- What is being asked:
Copy out the data from the line containing "Expand the Bandwidth Gauge section" to its last line, exactly. No pictures.
(Data for review)
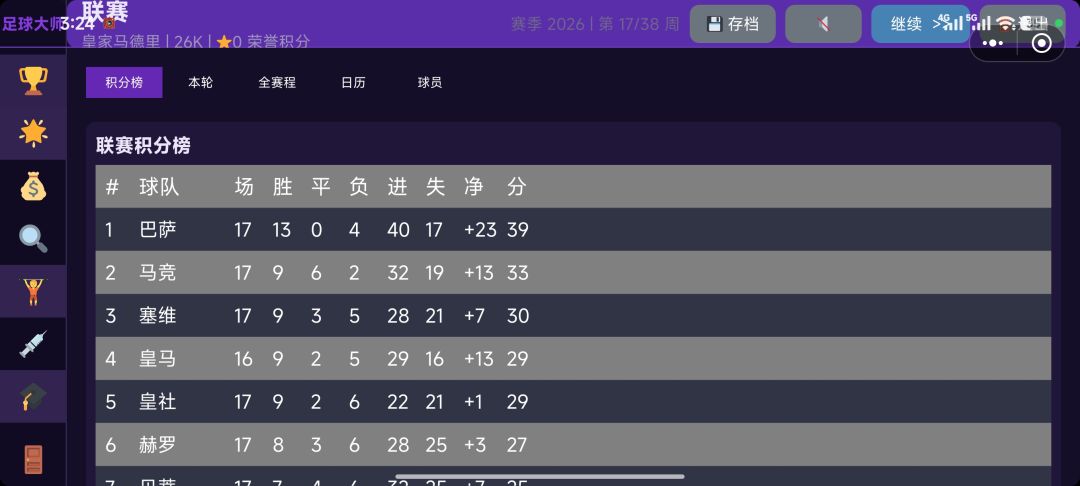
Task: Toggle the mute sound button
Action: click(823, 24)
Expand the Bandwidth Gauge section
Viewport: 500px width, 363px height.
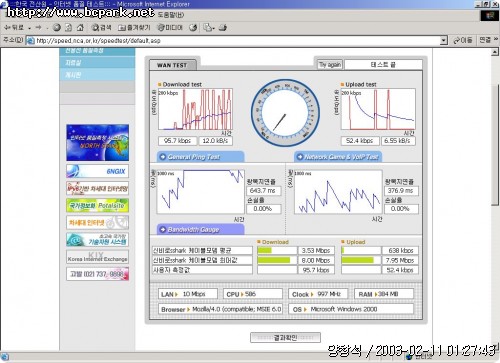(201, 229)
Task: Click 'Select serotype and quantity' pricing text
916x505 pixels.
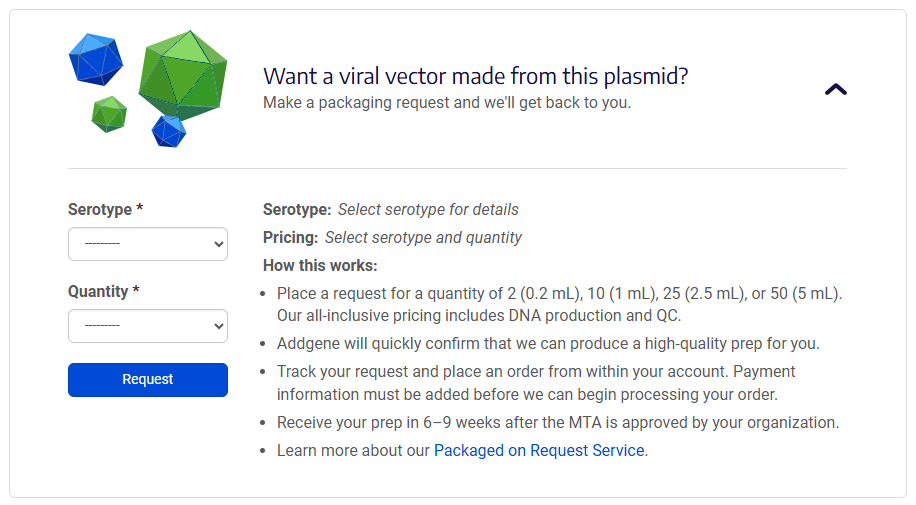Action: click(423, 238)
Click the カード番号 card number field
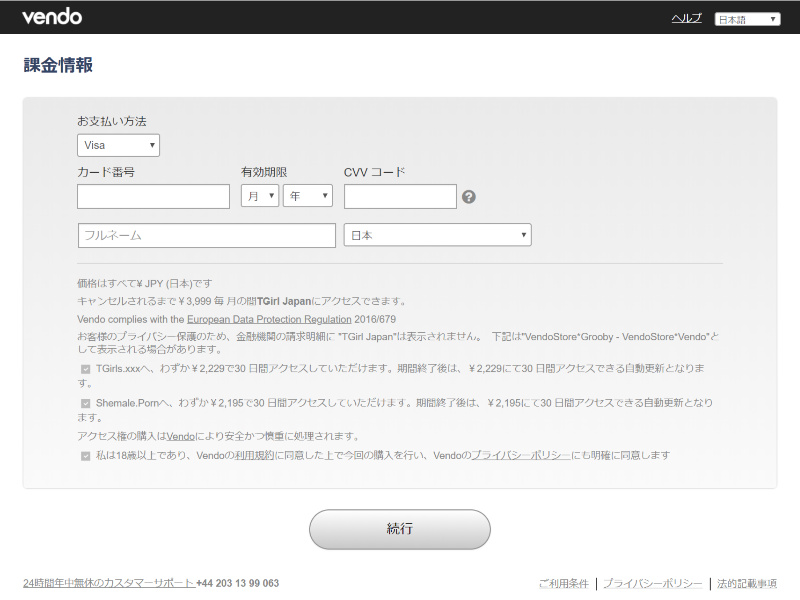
(End Data for review)
- Written solution:
Expand the Bandwidth Gauge section
Viewport: 500px width, 363px height.
(201, 229)
Task: Click 'Select serotype and quantity' pricing text
916x505 pixels.
Action: click(423, 238)
Click the カード番号 card number field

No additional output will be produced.